>> START Article
Those who are listening to this debate will know that the Minister for Immigration and Multicultural and Indigenous Affairs has ducked and weaved on this issue, particularly as to where the responsibility lies. I think it deserves much better than that. I think it is a sad case and one that requires more than the minister simply ducking and weaving. The press conference that she had before question time today left more questions unanswered than answered. If the minister were going to announce, as she did, an inquiry of the type that she did, one would have imagined—although I cannot put myself in her shoes—that she would go to the press conference prepared to answer the journalists, who were asking pragmatic, simple questions about process and how the inquiry would work. Senator Vanstone in my view failed to adequately explain to the journalists and I think to the public generally—because it was broadcast—how that inquiry was going to be conducted. She effectively took on notice some of the questions from the journalists; whether or not they get a reply is another matter. She does deserve to have to come back in here at question time and answer those questions that were asked of her in today’s question time which she took on notice—the detail of what occurred, when it occurred and how it occurred.

First of all, it appears—and I do not want to unduly attack the minister until the facts are more clearly laid out—that, from the minute the story broke, Senator Vanstone was clutching at straws, trying to blame every other agency involved in the case. I do not think that this is a matter for apportioning blame. It appears she has been trying to pull them in, to blame everyone but herself in this process.

But a curious thing happened in Senate question time today. The minister managed to admit that not only was Cornelia Rau originally detained under the Migration Act but it was DIMIA that ordered her detention—DIMIA, no-one else. That means that, far from the undertones and suggestions that Senator Vanstone has been spreading about this place in relation to the Queensland police or anyone else involved, it is Senator Vanstone herself, as the minister responsible, who ultimately should take responsibility for ordering Cornelia Rau’s detention and for her welfare from the second she came into detention, almost a year ago in March. I am not suggesting for a minute that DIMIA should not have the power to detain unlawful arrivals. That is a matter for another debate and another time. In this instance we are looking specifically at the systemic failure that appears to be rife within this department overseen by Minister Vanstone.
>> END Article
> Brief 1
According to the speech, which body ordered Cornelia Rau's detention?
> Brief 2
Summarize the speech in two sentences.
> Brief 3
From the speech, quote the passage beginning at the words "First of all, it" and stopping after the words "in this process.".
>> START Data segment
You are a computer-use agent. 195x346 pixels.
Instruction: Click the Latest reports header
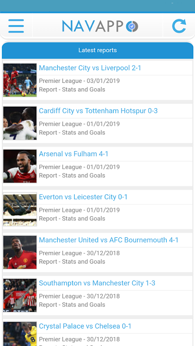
>> END Data segment
> Complete response 1
DIMIA ordered Cornelia Rau's detention.

> Complete response 2
The speaker argues that Senator Vanstone, the Minister for Immigration and Multicultural and Indigenous Affairs, has ducked and weaved over where responsibility lies in the Cornelia Rau case, has tried to blame other agencies, and failed at her press conference to explain how her announced inquiry would be conducted. Because she admitted in Senate question time that DIMIA ordered Rau's detention under the Migration Act, the speaker contends that she herself should ultimately take responsibility for that detention and for Rau's welfare, and points to an apparent systemic failure within her department.

> Complete response 3
First of all, it appears—and I do not want to unduly attack the minister until the facts are more clearly laid out—that, from the minute the story broke, Senator Vanstone was clutching at straws, trying to blame every other agency involved in the case. I do not think that this is a matter for apportioning blame. It appears she has been trying to pull them in, to blame everyone but herself in this process.